Through abuse and corruption of the system, the effectiveness of the
rehabilitation process, the system's primary function for
the debtor, is reduced.
Monies defrauded from a bankruptcy never
reach the pockets of those deserving creditors and investors. As
these frauds occur more frequently, these creditors and investors
lose faith that their interests will be protected. This can have a
ripple effect in the economy through the tightening of credit, the
raising of interest rates, etc.
Bankruptcy fraud is a
growing national problem. The number of bankruptcies
and associated bankruptcy frauds has increased every year over
the last five years. During 1997 alone, bankruptcy filings
registered with the U.S. Bankruptcy Court totaled 1,367,364, an all-time high for any 12-month period in its history. The
increase in the number of petitions filed with the bankruptcy court
has resulted in a corresponding increase in administrative activity
and a lessening of the available time and resources to enforce
policy, procedures, and to detect fraud by the bankruptcy court
infrastructure.
Over the past decade,
professionals involved in the bankruptcy system have seen a decrease
in the stigma that had been attached to an individual filing for
bankruptcy. Bankruptcy relief is now more widely accepted than ever
before. Along with this perceived elimination of the shame attached
to filing for bankruptcy, the changing economic climate in the
United States has led to a significant rise in bankruptcy filings
over the past decade.
The vast majority of
bankruptcies filed in the United States come in the form of Chapter
7 — "Liquidation." An analysis of current FBI bankruptcy
fraud investigations revealed that the most common scheme utilized
in fraudulent bankruptcy filings involved the concealment of a
debtor's assets. The concealment of assets encompasses approximately
70 percent of bankruptcy fraud. Concealment prevents
these assets from being liquidated and transferred to his/her
creditors to extinguish the debt.
While concealing
assets from the bankruptcy court is a fairly self-explanatory fraud
scheme, it can be accomplished in a variety of ways. A business or
an individual can conceal assets. For example, an individual in
Chapter 7 bankruptcy listed his/her assets as being well below
his/her liabilities. While this should be the typical situation in most
bankruptcy filings, the eventual outcome is not. After the debtor's
bankruptcy is dismissed, he/she seems to continue living a very
extravagant lifestyle. The debtors are reported by their neighbors,
who claimed that the debtors concealed several assets from the
bankruptcy court, to include boats, Rolex watches, and country club
memberships.
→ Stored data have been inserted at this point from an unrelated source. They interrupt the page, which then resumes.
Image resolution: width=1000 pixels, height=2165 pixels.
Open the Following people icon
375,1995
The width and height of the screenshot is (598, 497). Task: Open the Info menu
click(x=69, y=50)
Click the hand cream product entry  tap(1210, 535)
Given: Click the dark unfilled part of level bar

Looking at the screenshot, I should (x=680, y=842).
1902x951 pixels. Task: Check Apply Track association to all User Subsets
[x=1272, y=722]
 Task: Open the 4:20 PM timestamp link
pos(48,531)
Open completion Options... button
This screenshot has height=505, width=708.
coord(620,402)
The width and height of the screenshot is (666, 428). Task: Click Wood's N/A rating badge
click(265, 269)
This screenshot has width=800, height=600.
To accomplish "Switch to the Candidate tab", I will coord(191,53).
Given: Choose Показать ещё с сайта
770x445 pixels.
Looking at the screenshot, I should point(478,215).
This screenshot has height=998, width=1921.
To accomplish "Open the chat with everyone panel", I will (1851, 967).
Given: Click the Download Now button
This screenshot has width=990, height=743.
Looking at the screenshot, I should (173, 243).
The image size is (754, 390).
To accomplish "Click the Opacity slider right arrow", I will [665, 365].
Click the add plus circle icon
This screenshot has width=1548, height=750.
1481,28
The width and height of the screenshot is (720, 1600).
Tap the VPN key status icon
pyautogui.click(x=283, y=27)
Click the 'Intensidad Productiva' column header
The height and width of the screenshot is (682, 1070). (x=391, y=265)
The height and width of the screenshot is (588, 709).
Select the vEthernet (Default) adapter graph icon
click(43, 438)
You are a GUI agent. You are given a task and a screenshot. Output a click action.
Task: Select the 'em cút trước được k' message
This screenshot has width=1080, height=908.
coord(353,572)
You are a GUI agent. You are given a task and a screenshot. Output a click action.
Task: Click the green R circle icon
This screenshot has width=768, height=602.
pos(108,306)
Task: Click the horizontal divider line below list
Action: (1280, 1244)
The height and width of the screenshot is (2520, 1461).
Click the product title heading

An investigation determined the debtors did not list
these assets on their bankruptcy schedules in hopes of avoiding
total liquidation of their assets.
In the case of a business filing
for bankruptcy protection, concealment of assets typically occurs on
a larger scale. For example, a business owner places his company in
Chapter 11 bankruptcy because the company is facing a severe cash
shortage. However, just prior to filing for bankruptcy, the business
owner transfers large sums of cash and other company assets to
family members as well as outside business interests which the owner
controls. The debtor's objective was to protect these assets from
sale or liquidation. Despite some notable law enforcement successes,
including Operation Total Disclosure, the concealment of a debtor's
assets remains the most significant problem area within bankruptcy
fraud.
Bankruptcy fraud also
involves schemes to include petition mills, multiple filing, false
statements, trustee fraud, attorney fraud, forged filings,
embezzlement, credit card fraud, and "bust-outs." After
the concealment-of-assets fraud schemes, petition mills and multiple
filings are the most prominent bankruptcy fraud schemes.
Petition mill fraud
schemes are becoming increasingly popular in large cities with poor
or immigrant populations. The scheme revolves around keeping an individual
from being evicted from his dwelling, usually a person who is
renting versus owning. Typically, when an individual is experiencing
financial troubles, the first "creditor" to contact the
distressed individual is his or her landlord. In order to avoid
eviction as well as the high cost of a lawyer, the individual
answers an advertisement in the newspaper or responds to a billboard
or poster intentionally posted in targeted neighborhoods. The
advertisement explains how a "typing service" will help
them keep their homes or apartments if faced with eviction.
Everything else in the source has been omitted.